(Dataset records)
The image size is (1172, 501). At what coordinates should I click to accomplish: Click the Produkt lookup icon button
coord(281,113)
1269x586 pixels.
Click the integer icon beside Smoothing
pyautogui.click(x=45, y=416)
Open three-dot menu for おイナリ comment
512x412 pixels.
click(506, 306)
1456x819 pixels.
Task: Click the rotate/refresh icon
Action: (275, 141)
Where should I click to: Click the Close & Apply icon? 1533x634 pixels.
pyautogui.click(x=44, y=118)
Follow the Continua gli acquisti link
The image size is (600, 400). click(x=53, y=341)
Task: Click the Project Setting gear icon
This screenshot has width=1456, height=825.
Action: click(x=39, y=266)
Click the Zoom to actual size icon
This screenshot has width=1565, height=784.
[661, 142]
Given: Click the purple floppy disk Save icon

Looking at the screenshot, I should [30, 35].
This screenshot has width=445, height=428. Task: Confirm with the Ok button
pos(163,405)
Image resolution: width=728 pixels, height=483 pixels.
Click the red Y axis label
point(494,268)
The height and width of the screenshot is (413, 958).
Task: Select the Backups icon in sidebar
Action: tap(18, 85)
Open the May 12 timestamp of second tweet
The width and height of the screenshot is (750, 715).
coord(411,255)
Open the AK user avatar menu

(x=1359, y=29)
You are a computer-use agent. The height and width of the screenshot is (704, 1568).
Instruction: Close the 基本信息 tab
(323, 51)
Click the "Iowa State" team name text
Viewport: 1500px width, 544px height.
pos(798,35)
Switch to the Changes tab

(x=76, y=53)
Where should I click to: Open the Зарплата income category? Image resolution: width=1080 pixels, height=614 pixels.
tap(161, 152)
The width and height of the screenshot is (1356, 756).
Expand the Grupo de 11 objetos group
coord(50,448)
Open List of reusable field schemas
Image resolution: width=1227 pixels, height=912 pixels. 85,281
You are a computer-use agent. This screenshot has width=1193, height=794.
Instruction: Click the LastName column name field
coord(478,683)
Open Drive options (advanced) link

Exercise prompt:
Scan the records above for the word "agent" and return every line where it occurs.

Output for this task:
You are a computer-use agent. The height and width of the screenshot is (704, 1568).
You are a computer-use agent. This screenshot has width=1193, height=794.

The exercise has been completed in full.